I am attempting to run a wilcox test across a data frame within a script, without having to manually type all of the variables I am trying to compare before I run the script.
So far it seems that the as.formula function will only define the first of the many variables I'm attempting to examine, such that if I input:
n <- names(df)
f <- as.formula(paste(n[!n %in% "cluster"], paste("~ cluster", collapse = " ")))
f
I get the first variable ~ cluster, and the error:
Using formula(x) is deprecated when x is a character vector of length > 1.
Consider formula(paste(x, collapse = " ")) instead.
I was wondering if anyone knew how to run this in "reverse", such that I get all of my variables ~ cluster within a function. If I type them all manually (formula = c(x1, x2, x3 ...) ~ cluster) and run the wilcox test, I get the appropriate output. I just am trying to define them without doing that manually.
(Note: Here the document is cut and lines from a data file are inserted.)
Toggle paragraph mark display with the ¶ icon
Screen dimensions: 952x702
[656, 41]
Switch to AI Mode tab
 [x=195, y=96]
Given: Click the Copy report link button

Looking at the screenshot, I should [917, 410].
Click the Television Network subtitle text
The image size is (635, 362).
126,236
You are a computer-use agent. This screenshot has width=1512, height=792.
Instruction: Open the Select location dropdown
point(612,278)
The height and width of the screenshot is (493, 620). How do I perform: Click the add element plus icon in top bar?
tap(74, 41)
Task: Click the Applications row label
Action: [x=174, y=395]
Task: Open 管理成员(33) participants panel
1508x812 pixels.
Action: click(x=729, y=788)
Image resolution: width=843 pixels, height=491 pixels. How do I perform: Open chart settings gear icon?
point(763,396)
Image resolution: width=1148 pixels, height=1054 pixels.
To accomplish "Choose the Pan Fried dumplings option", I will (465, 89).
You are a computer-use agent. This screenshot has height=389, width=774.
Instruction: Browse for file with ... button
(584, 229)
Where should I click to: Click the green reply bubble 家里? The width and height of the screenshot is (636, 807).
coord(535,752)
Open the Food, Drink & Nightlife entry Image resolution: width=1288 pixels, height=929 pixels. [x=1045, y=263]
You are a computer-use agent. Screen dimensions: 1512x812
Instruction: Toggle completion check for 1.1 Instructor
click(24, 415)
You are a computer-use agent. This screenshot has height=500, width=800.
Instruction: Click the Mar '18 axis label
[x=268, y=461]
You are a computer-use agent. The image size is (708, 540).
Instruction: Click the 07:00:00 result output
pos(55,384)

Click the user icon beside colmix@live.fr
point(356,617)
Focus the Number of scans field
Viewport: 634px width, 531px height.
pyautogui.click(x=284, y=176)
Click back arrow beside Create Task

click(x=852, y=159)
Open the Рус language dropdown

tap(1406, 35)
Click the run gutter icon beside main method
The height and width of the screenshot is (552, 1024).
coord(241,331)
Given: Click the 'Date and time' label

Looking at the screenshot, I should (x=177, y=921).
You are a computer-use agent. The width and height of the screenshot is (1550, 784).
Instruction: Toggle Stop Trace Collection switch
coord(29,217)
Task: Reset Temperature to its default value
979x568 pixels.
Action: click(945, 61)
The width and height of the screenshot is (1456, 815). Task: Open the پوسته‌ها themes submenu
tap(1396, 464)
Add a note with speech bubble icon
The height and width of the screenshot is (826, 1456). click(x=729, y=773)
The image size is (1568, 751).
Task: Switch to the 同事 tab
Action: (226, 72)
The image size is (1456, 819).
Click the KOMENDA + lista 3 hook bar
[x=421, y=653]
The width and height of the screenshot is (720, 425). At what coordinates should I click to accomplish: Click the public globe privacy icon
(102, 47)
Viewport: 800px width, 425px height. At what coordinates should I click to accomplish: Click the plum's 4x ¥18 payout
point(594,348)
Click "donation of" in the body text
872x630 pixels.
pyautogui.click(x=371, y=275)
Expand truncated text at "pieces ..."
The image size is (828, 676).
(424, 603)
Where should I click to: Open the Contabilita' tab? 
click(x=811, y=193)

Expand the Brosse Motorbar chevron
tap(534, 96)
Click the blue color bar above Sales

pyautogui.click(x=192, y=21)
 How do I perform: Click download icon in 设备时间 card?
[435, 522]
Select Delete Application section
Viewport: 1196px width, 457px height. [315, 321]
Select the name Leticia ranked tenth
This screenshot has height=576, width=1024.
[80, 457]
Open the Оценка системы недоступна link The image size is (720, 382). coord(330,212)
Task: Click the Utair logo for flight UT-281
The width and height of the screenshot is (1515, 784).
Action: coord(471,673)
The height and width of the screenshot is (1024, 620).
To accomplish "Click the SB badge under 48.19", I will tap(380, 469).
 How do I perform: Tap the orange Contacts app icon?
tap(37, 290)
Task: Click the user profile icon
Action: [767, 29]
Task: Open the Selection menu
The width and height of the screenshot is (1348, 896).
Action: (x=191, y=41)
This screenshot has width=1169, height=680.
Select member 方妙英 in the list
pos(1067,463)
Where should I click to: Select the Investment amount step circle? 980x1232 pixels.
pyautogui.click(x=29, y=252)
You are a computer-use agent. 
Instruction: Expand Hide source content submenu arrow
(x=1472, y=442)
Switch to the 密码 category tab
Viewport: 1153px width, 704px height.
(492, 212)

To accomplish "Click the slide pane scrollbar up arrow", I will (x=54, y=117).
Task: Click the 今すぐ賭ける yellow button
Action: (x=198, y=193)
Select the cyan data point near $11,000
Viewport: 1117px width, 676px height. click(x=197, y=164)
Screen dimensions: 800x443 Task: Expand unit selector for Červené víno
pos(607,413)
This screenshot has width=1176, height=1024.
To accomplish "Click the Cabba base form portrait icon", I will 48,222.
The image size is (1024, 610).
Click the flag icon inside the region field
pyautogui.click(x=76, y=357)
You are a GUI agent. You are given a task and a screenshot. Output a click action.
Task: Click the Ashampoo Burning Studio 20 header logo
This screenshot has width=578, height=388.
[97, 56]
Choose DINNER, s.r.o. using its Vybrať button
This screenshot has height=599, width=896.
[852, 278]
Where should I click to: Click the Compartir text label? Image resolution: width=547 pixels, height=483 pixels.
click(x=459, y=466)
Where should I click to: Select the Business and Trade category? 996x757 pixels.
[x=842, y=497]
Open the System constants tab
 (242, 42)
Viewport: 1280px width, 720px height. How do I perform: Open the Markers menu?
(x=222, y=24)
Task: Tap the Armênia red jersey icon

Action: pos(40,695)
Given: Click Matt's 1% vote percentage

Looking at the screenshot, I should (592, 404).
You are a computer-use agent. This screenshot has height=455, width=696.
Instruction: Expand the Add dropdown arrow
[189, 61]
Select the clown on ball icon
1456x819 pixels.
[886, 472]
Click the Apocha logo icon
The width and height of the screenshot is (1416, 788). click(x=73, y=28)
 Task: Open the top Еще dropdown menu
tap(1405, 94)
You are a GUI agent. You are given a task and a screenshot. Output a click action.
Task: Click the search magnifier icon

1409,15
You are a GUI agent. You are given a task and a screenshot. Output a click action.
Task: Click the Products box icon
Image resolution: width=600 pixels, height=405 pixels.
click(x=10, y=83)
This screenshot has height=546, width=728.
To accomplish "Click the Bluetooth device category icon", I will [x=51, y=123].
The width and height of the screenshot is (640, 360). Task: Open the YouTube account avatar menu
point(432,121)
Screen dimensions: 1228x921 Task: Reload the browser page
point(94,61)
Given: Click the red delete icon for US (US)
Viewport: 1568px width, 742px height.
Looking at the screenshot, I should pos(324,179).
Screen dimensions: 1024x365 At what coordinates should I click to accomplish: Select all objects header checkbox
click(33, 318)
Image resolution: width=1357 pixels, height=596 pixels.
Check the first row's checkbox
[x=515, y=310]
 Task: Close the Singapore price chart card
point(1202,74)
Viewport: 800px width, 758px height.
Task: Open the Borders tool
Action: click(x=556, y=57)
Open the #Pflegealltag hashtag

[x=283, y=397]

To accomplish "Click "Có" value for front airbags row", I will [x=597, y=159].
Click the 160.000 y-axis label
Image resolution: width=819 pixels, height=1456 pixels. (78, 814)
CodePudding user response:
If you didn't mean:
as.formula(paste(paste(setdiff(n, 'cluster'), collapse=' '), '~ cluster'))
# x1 x2 x3 ~ cluster
you could use lapply and setdiff.
foo <- lapply(setdiff(n, 'cluster'), \(x) as.formula(paste(x, '~ cluster')))
foo
# [[1]]
# x1 ~ cluster
# <environment: 0x55b1ca157078>
#
# [[2]]
# x2 ~ cluster
# <environment: 0x55b1ca159708>
#
# [[3]]
# x3 ~ cluster
# <environment: 0x55b1ca1eed50>
Later, subset the list,
wilcox.test(foo[[1]], data)
or even:
lapply(foo, \(f) wilcox.test(f, data))
Note: R >= 4.1 used.
Data:
n <- c(paste0('x', 1:3), 'cluster')